‘Zille’s SOPA must give a clear plan’

Cape Town - 140521 - The first stting of the Fifth Parliament of the Western Cape took place this morning at the Provincial Legislature in Wale Street. Pictured: Premier Helen Zille in the Chamber. REPORTER: WARDA MEYER. PICTURE: WILLEM LAW.

Cape Town - 140521 - The first stting of the Fifth Parliament of the Western Cape took place this morning at the Provincial Legislature in Wale Street. Pictured: Premier Helen Zille in the Chamber. REPORTER: WARDA MEYER. PICTURE: WILLEM LAW.

Published Jun 20, 2014

Share

Cape Town - Opposition parties want Premier Helen Zille to use her State of the Province address to highlight problems plaguing the poor and unemployed in the Western Cape.

Zille delivers her State of the Province address on Friday and topping the opposition’s wish list is a concrete outline of how her government intends to deal with the bread-and-butter issues of unemployment, housing, education, health and crime.

The leader of the official opposition in the legislature, Marius Fransman, said the ANC wanted people’s lives to improve visibly in the Western Cape. It wanted Zille to stop citing “figures and promises” and show how her government would deal with the tens of thousands who had no access to any form of sanitation, the many deaths among children from predictable and preventable diseases, and socio-economic problems like malnutrition.

“We cannot continue to have two provinces – one for the poor plagued by poverty, inequality or unemployment and the other for the rich.
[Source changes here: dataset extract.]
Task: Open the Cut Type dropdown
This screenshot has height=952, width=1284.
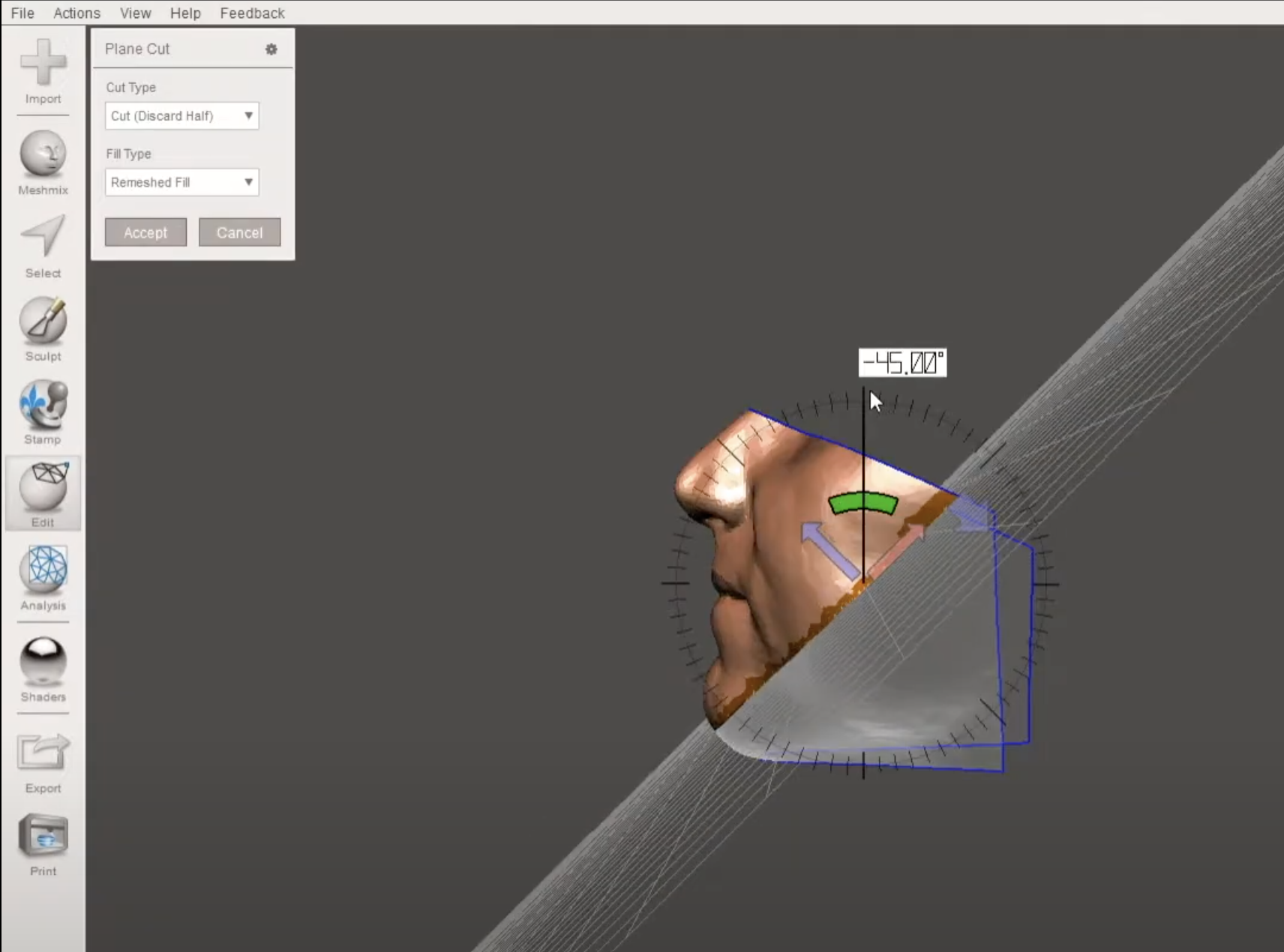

The budget process must be revisited and money redirected to address these problems and specifically that of land transformation,” Fransman said.
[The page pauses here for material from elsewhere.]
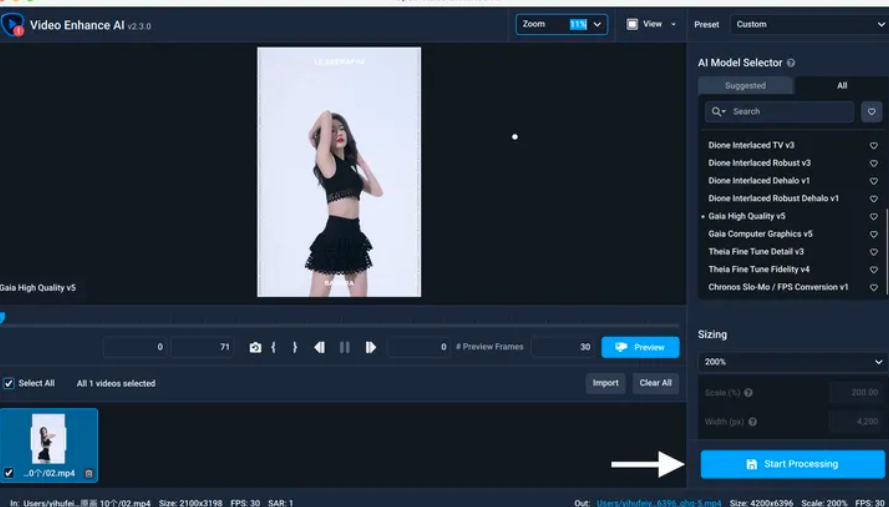Open the AI Model Selector help icon
The image size is (889, 507).
pos(791,63)
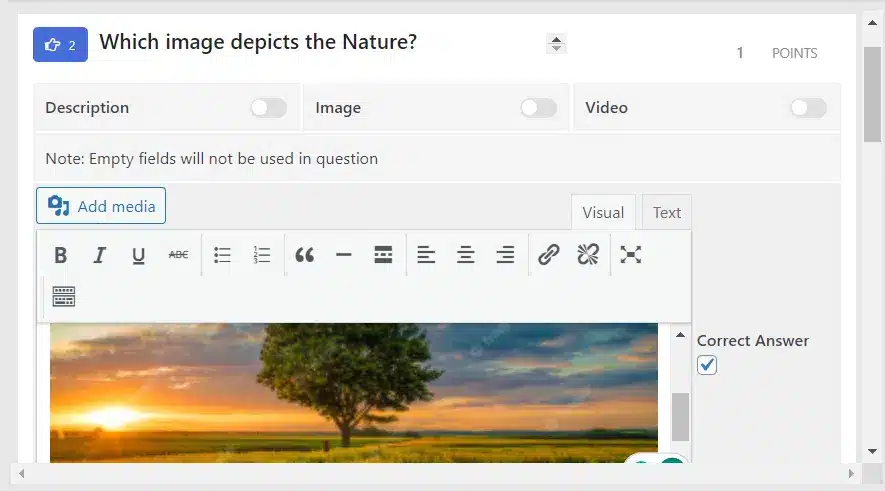Insert a link with chain icon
From the other opposition benches came a call for a strategy to address housing and taxi violence.

The Economic Freedom Fighters’ lone representative in the provincial legislature, Nazier Paulsen, asked how the DA intended to eliminate the housing backlog and rid the city of its apartheid spatial planning to integrate communities.

Adding that sanitation should never be seen in isolation, Paulsen said the DA should focus on giving people decent homes with proper sanitation.
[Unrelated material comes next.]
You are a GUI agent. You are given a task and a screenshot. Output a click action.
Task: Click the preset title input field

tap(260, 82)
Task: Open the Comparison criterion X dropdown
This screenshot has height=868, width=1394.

“Another biggie is crime and we hope to see that the DA starts to acknowledge that 50 percent of our crime is a result of the conditions of poverty that communities find themselves in. We hope they have a clear plan to tackle this, and unemployment as well,” he added.

The African Christian Democratic Party’s Ferlon Christians said education and the taxi warfare should be high on Zille’s agenda.

“Taxi violence spreads from one area to another and it seems the province does not have a plan to address this,” he said.

Christians said the problem with education was clear when one saw how pupils from underprivileged communities struggled to excel.

The issue of service delivery protests should also be a focus for Zille.